Another advantage to a man who
lived in disguise: it made his sort stand out all the more.

He slipped around to the back of
his house, evading all the traps he’d set, finding the short rise of stairs
through the clouded darkness and then the keyhole to the kitchen door.

Joseph was waiting inside. He was
seated at the side table, eating a bowl of something that smelled like very bad
eel.

“Late,” he grunted, by way of a
greeting.

Zane removed his cocked hat,
running a hand through his hair. “Whatever it is you are consuming, I do not
want it served at my table tonight. Or any other night.”

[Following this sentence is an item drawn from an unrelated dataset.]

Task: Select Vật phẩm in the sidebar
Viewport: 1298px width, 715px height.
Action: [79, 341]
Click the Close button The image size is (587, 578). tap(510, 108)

The man’s brows arched; past his
scars and badly mottled skin, he looked pained. “It’s me mum’s recipe.”

“Then
she is welcome to my portion.” He bolted the kitchen door closed once more, had
worked the top buttons of his coat free and was heading for the hall, for bed,
when he was halted by his front man’s voice.

“Got a
visitor.”

“I know.”

“Not Mim.”

Zane slanted a look back at him.
Joseph shrugged. “A girl. Put her in the parlor.”

“A girl,” he repeated slowly.
“Are you certain?”

“Aye,” answered Joseph, with
exaggerated care. “I’m certain.”

Zane turned again and silently
left the kitchen.

His house was dark. He’d grown up
with it this way and kept it as a useful habit. A house ill-lit on the inside
revealed much less of its inhabitants; he nearly always preferred to see and be
unseen. But Joe had apparently felt the girl in question required a great deal
of illumination. When Zane stopped at the arched doorway to the parlor, he saw
that every lamp was burning, plus the pair of candelabras from the dining room.
The contrast was almost like daylight: the reds and blue-greens of the Peshawar
rug searing bright, the carved corners of the paintings rubbed with gilt, the
gleam of the satinwood chairs eye-wateringly sharp.

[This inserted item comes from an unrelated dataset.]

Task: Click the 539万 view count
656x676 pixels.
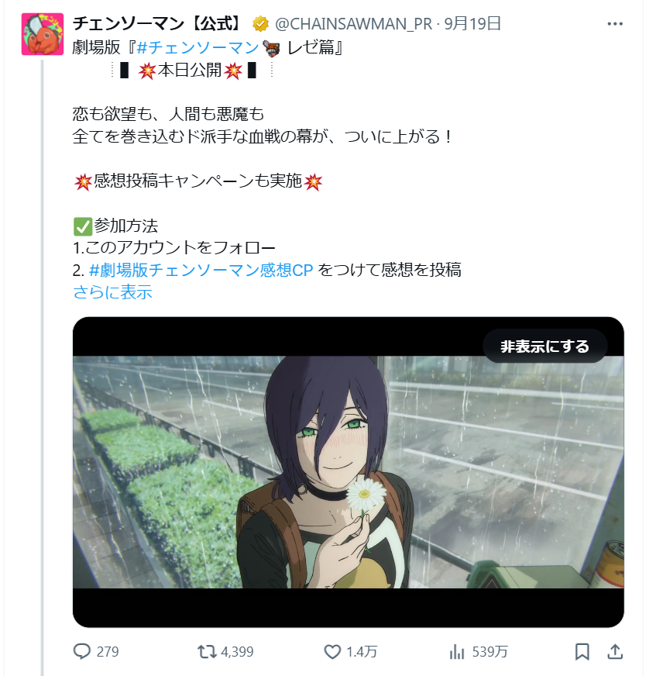Action: point(490,651)
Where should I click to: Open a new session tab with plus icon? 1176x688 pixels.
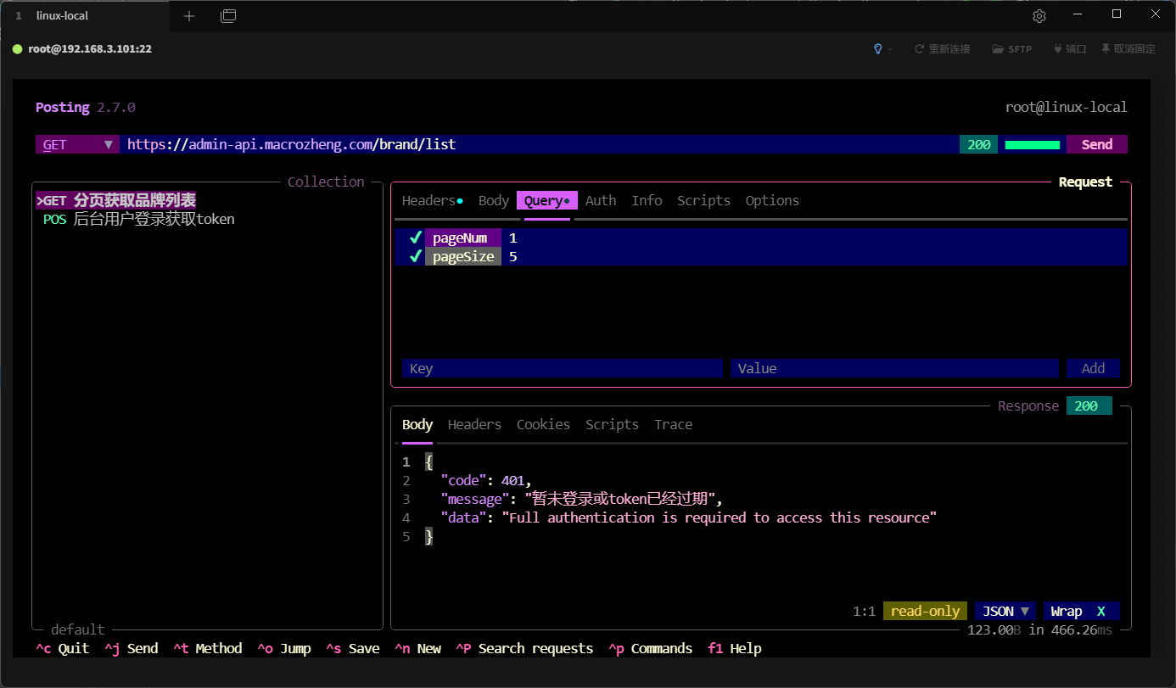pos(189,16)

The child slumped aside in one of
them, head back, eyes closed, lips apart. There was a half-filled cup of
chocolate tilting precariously on her lap, her fingers still curled around the
handle. Her frock was girlish blue sprigged with daisies, her pumps were dirty,
her hair was mussed. Limp ringlets of darkened gold fell softly against her
cheeks. She looked pale and gaunt and remarkably plain, despite the beauty of
that hair. Everything smelled of hot wax and honey.